» **PROBLEM STATEMENT**:
Give back the lines of the entries below exactly as written, from the first line to the line holding "Task: View saved Payment methods", both included, with the pictures omitted.

= = =

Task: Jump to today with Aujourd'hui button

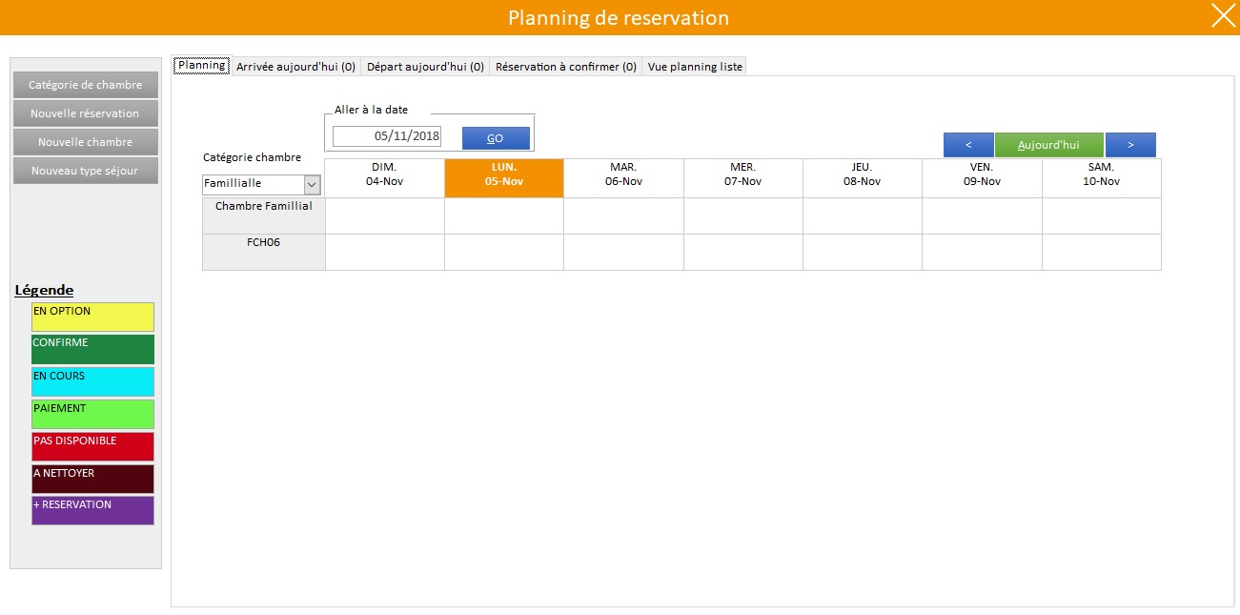Action: [1048, 145]
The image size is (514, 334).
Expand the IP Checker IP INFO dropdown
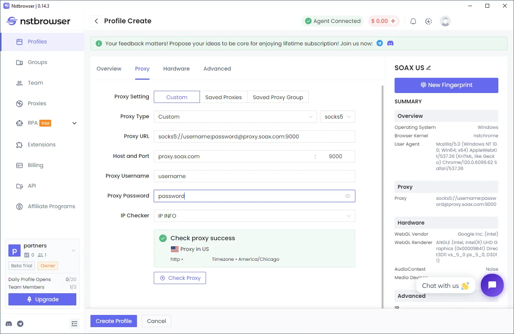[254, 216]
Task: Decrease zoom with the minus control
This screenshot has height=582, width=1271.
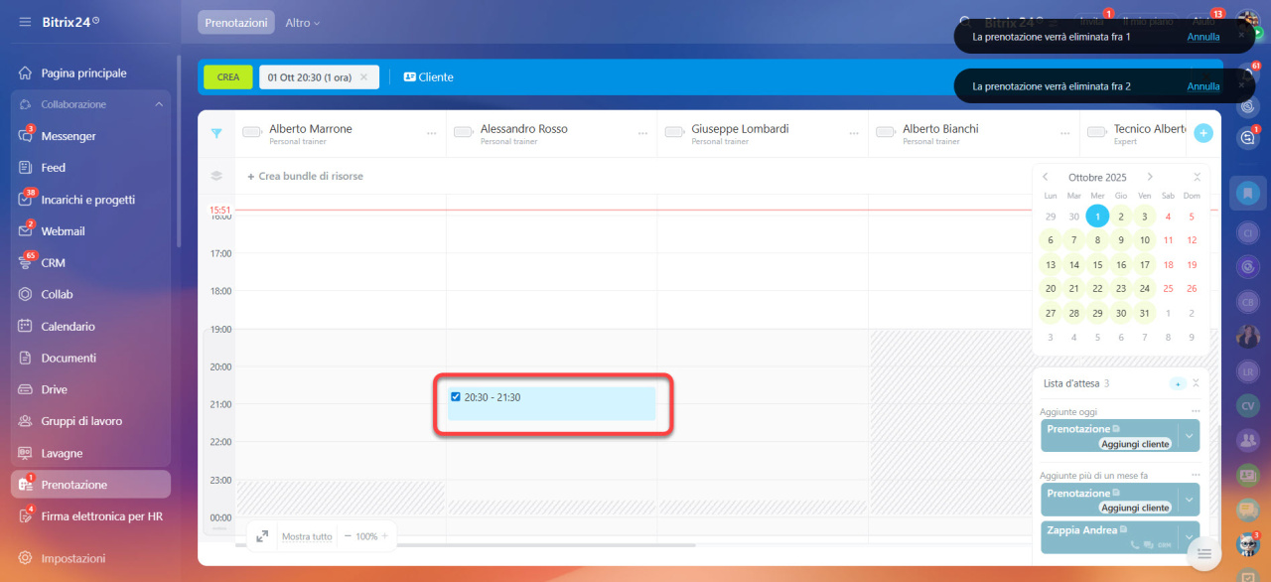Action: coord(349,536)
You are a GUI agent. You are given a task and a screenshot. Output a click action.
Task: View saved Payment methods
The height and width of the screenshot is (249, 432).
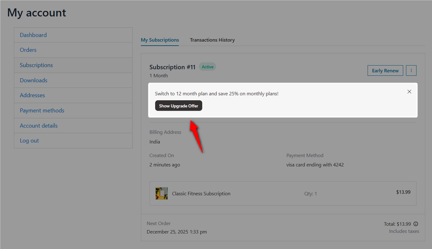pos(42,110)
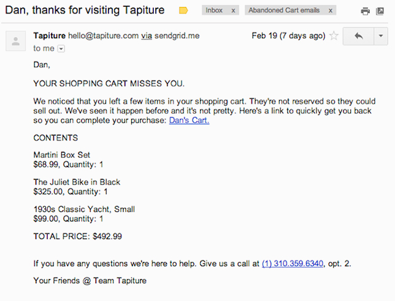Click the 'TOTAL PRICE: $492.99' line

77,236
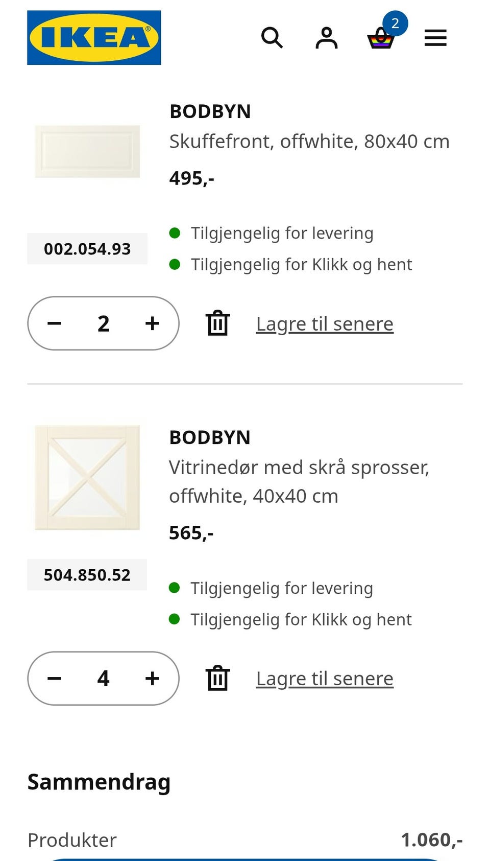Click the IKEA logo to go home

click(x=94, y=38)
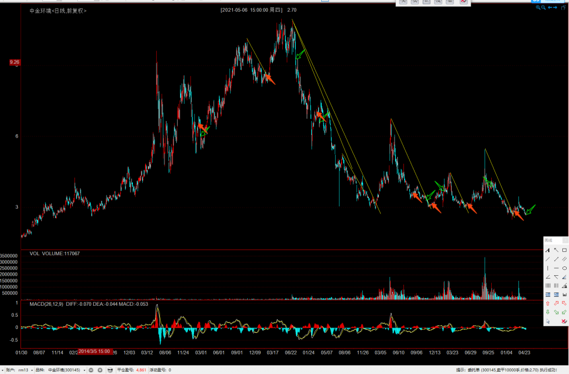The image size is (569, 374).
Task: Select the green down arrow marker
Action: point(548,312)
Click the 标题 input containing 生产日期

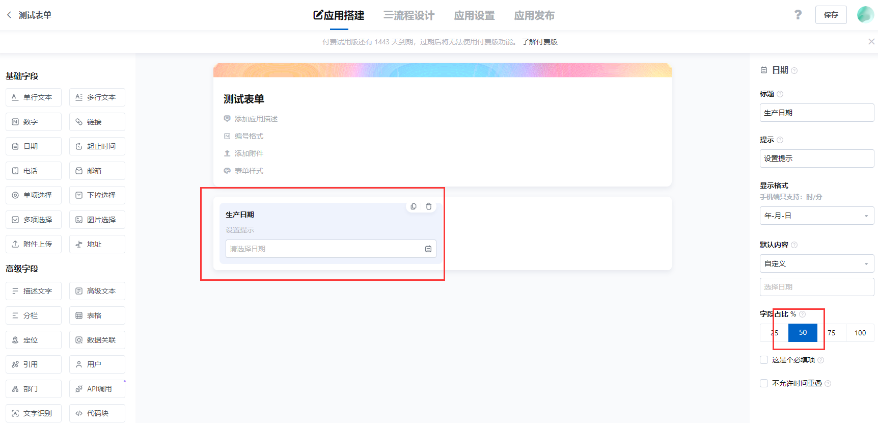[816, 113]
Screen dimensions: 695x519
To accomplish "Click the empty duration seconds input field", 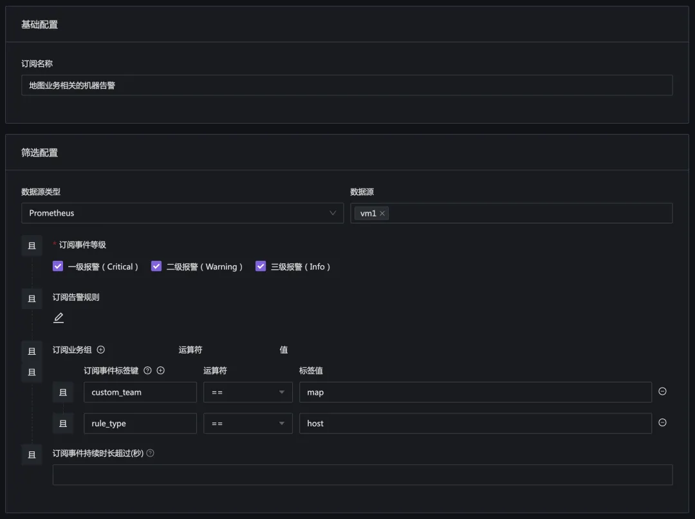I will click(362, 475).
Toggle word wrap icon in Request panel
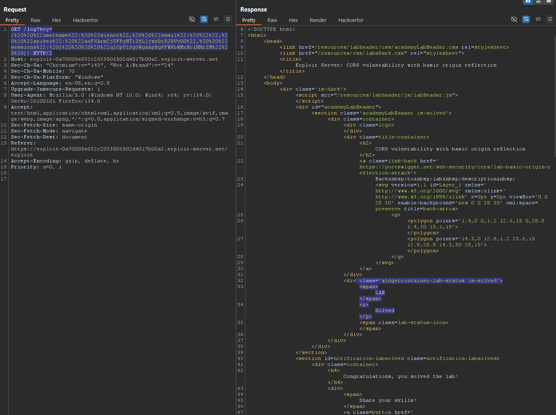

= = =

» **RESPONSE FOR THIS EXERCISE**:
Task: Jump to today with Aujourd'hui button

Action: [1048, 145]
The image size is (514, 334).
Expand the IP Checker IP INFO dropdown
[254, 216]
Task: Decrease zoom with the minus control
This screenshot has height=582, width=1271.
Action: coord(349,536)
You are a GUI agent. You are given a task and a screenshot. Output a click action.
Task: View saved Payment methods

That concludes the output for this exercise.